**Data for this task:**
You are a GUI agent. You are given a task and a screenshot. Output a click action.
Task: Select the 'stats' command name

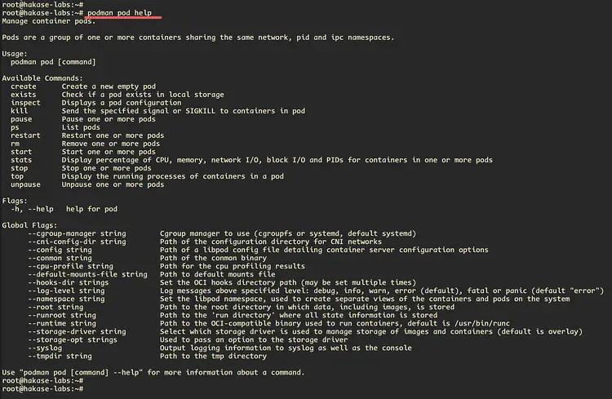[x=21, y=160]
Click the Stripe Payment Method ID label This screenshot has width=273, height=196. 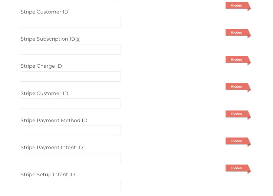coord(54,120)
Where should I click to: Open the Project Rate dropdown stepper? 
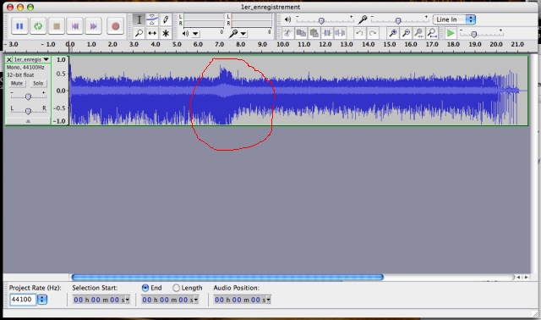tap(42, 300)
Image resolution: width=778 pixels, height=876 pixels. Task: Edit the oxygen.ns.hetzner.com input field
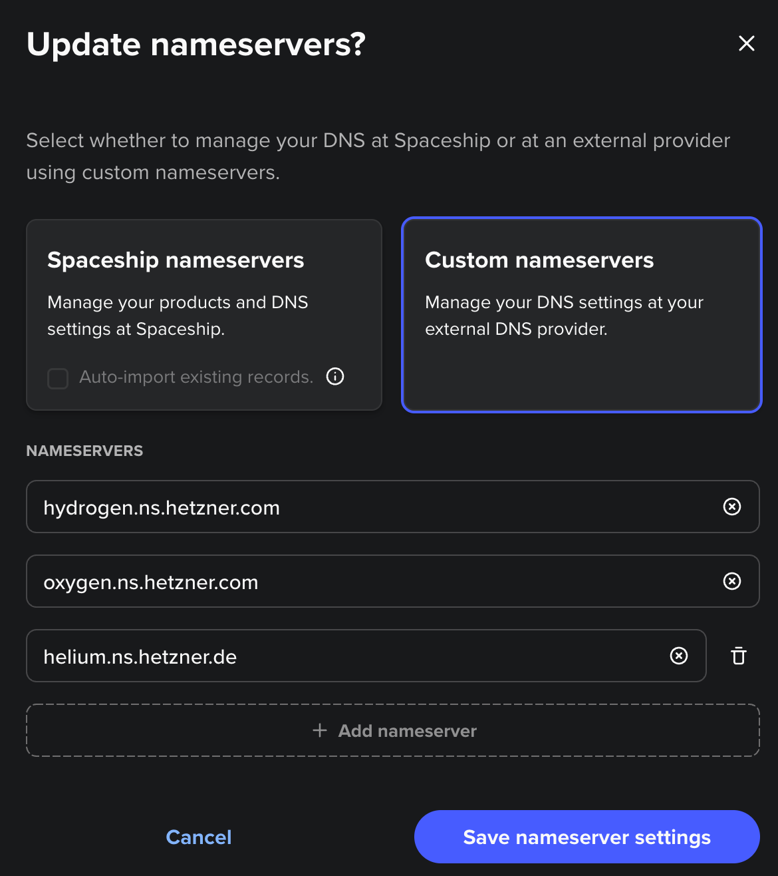332,582
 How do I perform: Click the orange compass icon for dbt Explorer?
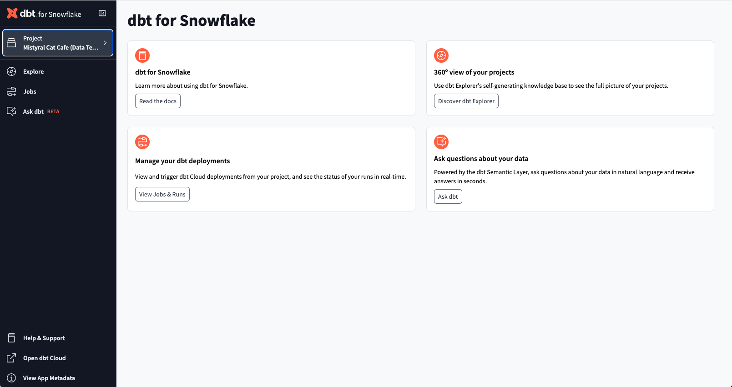tap(441, 55)
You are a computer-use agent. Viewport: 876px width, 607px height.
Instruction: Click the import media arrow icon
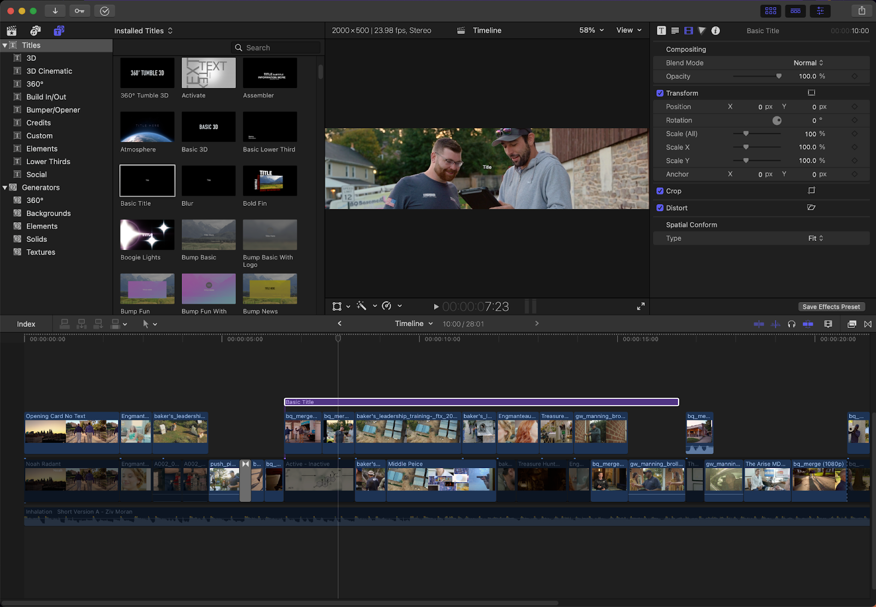tap(55, 11)
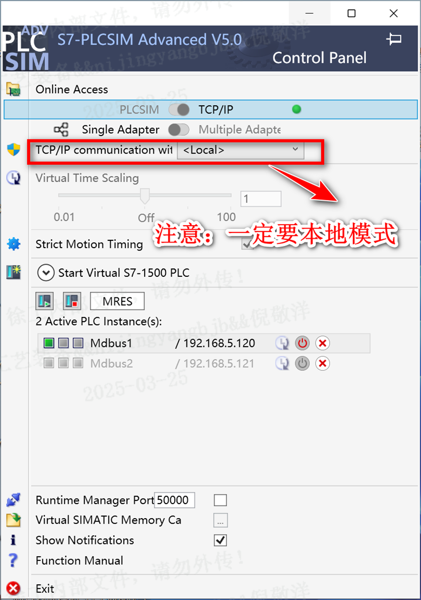Image resolution: width=421 pixels, height=600 pixels.
Task: Browse for Virtual SIMATIC Memory Card path
Action: 220,521
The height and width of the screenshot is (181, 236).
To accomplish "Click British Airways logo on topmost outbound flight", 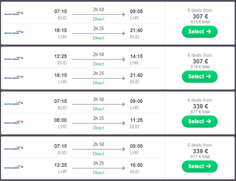I will (14, 14).
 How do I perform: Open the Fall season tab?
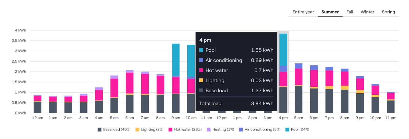[349, 12]
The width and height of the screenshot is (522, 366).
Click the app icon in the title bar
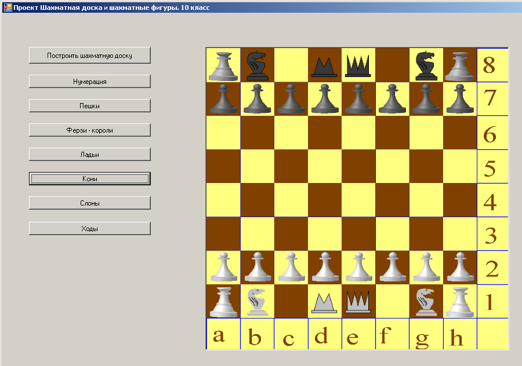(8, 8)
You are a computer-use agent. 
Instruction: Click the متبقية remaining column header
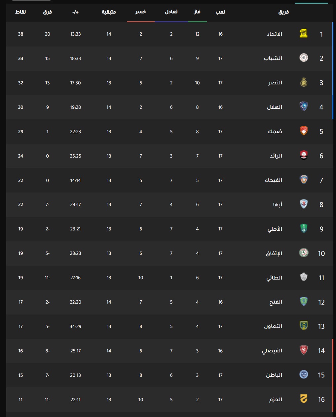(109, 12)
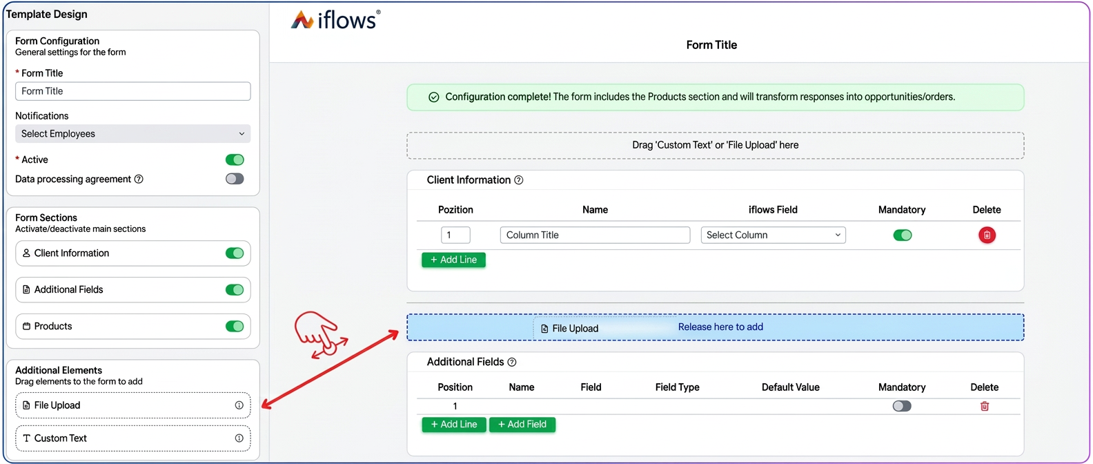Click the Add Field button
The width and height of the screenshot is (1093, 464).
tap(522, 424)
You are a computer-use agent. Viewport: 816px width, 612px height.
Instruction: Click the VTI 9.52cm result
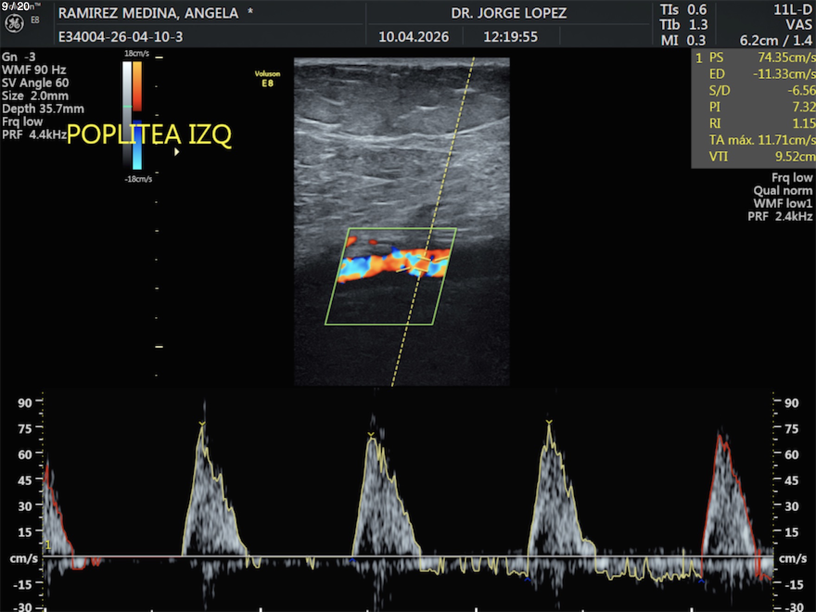[x=760, y=157]
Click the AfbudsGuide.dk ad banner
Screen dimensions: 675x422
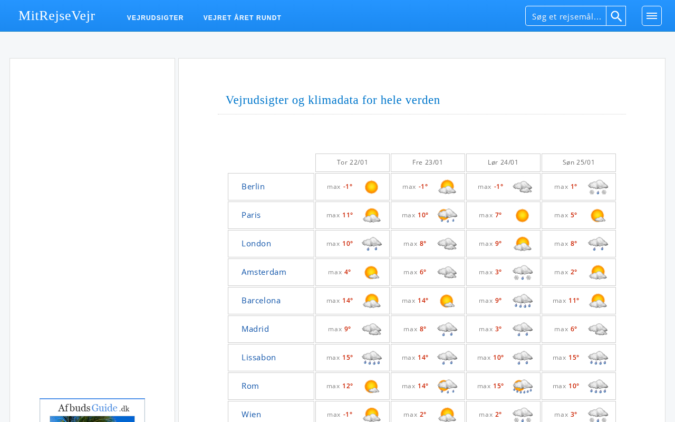click(92, 410)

**Work instructions:**
Return every line from the records above that holds the word "agent".

**Written reply:**
You are a GUI agent. You are given a task and a screenshot. Output a click action.
You are a computer-use agent. Viewport: 876px width, 607px height.
You are a computer-use agent. 
You are a computer-use agent. Viewport: 816px width, 612px height.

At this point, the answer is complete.